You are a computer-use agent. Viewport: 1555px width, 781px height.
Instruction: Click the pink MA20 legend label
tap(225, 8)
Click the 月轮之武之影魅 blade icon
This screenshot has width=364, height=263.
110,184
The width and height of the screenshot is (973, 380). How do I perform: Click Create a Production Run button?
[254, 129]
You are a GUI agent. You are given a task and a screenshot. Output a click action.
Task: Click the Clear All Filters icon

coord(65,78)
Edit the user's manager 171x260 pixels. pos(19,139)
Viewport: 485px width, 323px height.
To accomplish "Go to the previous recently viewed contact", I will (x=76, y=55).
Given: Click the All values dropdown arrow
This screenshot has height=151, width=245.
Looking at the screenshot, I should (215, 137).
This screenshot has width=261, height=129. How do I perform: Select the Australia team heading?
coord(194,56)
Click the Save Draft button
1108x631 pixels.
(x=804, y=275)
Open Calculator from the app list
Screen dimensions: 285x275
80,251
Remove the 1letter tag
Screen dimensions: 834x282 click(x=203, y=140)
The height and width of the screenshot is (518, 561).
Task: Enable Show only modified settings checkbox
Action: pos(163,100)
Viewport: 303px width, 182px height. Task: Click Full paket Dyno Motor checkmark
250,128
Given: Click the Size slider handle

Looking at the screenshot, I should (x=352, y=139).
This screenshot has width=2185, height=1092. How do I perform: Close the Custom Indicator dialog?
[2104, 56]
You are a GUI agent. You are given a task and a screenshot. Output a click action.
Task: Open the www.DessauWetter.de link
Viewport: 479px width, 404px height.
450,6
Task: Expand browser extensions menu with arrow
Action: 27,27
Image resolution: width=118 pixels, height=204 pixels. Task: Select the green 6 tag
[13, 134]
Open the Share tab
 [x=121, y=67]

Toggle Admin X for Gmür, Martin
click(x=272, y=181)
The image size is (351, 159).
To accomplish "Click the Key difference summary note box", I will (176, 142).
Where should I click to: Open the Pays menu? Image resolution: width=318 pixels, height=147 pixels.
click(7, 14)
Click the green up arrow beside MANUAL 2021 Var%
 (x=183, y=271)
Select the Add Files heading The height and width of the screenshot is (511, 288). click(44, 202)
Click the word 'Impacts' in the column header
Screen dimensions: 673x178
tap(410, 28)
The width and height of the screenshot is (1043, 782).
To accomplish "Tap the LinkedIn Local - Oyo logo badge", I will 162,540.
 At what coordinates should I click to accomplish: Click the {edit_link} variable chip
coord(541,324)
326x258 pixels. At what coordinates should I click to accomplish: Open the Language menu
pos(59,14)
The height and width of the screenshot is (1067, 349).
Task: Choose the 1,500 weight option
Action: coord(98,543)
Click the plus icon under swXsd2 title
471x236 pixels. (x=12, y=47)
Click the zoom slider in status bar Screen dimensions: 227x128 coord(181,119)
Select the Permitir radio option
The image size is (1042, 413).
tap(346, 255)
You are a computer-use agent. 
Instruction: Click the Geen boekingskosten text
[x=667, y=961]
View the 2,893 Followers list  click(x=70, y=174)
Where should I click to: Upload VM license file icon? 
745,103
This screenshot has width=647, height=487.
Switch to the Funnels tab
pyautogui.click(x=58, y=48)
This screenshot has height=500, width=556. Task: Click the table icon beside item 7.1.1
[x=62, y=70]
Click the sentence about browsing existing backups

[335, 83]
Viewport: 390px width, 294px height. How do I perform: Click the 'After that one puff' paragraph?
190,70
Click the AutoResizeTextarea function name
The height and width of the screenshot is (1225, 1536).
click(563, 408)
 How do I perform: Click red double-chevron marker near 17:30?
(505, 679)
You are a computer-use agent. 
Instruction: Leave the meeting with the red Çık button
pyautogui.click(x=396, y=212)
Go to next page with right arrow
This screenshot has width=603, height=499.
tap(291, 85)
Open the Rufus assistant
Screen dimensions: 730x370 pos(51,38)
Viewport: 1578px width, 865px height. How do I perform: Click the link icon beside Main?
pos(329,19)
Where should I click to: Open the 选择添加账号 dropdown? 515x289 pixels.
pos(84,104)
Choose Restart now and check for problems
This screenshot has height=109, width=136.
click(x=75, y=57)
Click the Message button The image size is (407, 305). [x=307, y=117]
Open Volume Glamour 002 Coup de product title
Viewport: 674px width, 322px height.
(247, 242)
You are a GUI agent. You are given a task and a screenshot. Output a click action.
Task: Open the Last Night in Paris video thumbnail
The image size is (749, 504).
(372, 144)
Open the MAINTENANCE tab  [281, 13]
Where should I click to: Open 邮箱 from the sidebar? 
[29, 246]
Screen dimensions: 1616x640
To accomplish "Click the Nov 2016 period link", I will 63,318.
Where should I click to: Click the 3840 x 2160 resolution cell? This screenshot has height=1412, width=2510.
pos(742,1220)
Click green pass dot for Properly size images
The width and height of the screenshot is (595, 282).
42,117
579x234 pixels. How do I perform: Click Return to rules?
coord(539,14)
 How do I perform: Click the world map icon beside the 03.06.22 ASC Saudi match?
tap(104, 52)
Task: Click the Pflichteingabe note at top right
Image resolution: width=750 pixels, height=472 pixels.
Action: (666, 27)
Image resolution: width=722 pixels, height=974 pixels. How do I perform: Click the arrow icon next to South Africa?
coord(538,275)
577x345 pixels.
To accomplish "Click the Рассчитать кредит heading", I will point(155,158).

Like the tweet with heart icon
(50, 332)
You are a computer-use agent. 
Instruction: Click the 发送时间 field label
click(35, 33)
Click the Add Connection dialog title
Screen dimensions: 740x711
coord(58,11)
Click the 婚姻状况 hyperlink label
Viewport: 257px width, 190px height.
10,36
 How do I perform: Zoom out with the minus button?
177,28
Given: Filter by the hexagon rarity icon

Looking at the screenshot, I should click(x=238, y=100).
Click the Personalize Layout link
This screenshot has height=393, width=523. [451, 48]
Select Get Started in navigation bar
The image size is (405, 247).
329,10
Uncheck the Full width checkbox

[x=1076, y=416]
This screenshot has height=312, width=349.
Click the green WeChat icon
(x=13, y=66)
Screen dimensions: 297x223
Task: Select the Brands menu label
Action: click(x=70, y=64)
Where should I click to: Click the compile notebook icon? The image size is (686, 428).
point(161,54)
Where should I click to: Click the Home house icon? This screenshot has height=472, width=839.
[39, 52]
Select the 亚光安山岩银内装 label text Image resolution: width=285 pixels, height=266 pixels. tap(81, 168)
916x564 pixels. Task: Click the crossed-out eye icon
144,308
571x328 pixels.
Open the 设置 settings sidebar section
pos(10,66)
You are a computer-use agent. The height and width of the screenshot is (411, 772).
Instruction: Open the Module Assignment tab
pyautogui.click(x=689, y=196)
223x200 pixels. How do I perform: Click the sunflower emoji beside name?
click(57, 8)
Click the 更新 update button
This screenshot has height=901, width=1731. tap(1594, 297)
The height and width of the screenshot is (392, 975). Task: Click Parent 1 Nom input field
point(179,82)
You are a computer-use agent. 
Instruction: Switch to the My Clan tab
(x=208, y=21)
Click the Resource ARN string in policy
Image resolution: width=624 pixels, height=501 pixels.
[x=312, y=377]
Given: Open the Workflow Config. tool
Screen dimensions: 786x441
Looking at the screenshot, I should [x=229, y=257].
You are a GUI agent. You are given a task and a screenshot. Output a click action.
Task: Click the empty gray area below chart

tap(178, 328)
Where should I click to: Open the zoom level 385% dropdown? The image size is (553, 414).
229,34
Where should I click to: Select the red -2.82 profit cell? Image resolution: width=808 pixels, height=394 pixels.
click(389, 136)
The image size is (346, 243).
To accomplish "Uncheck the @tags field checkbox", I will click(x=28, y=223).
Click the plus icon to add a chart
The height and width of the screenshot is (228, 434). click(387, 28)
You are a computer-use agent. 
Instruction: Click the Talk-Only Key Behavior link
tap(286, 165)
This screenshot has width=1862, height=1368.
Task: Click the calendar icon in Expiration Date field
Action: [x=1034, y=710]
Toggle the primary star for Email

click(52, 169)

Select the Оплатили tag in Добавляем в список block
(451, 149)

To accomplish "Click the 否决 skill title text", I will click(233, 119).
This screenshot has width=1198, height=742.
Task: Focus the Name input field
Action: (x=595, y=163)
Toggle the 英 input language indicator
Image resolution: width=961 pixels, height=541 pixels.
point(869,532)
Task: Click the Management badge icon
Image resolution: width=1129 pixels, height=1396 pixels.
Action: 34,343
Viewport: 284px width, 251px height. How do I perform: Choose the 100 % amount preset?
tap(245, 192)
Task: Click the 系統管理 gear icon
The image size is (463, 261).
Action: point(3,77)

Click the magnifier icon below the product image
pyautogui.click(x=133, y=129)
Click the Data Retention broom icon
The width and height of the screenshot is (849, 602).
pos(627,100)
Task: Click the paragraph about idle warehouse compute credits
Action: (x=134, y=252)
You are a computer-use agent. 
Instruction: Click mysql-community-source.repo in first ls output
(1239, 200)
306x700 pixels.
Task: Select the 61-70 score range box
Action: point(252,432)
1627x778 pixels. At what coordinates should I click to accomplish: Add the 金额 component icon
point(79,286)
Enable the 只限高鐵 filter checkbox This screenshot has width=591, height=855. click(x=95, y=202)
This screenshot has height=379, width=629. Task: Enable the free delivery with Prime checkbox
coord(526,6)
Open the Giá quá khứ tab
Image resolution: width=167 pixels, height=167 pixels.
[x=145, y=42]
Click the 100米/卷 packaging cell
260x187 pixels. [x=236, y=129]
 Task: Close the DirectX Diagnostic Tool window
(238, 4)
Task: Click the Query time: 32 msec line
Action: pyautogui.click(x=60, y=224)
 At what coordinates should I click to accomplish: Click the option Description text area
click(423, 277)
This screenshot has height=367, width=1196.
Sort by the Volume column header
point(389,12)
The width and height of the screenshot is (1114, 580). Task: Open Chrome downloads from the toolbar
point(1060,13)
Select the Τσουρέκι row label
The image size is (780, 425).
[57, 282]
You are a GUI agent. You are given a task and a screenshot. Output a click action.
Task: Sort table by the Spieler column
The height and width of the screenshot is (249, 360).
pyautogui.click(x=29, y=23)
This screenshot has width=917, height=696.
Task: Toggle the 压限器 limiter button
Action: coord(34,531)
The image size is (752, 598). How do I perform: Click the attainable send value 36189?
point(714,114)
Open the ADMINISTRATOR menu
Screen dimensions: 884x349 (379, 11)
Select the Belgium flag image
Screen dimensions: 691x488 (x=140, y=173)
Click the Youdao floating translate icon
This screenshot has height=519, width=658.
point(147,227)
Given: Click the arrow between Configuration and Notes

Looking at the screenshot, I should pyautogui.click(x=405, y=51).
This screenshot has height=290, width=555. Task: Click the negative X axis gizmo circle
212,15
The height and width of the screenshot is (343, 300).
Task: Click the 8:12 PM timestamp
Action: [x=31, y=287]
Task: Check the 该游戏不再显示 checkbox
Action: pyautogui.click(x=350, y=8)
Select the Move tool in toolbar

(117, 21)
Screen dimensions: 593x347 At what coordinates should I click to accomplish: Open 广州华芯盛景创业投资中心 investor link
□ □ □ □
Problem statement: Please transcribe exactly the lines above from the line that has "Where should I click to: Click the Home" up to and including the line that has "You are a computer-use agent. The"; no other line belongs in the answer.

Answer for this exercise:
Where should I click to: Click the Home house icon? This screenshot has height=472, width=839.
[39, 52]
Select the 亚光安山岩银内装 label text Image resolution: width=285 pixels, height=266 pixels. tap(81, 168)
916x564 pixels. Task: Click the crossed-out eye icon
144,308
571x328 pixels.
Open the 设置 settings sidebar section
pos(10,66)
You are a computer-use agent. The height and width of the screenshot is (411, 772).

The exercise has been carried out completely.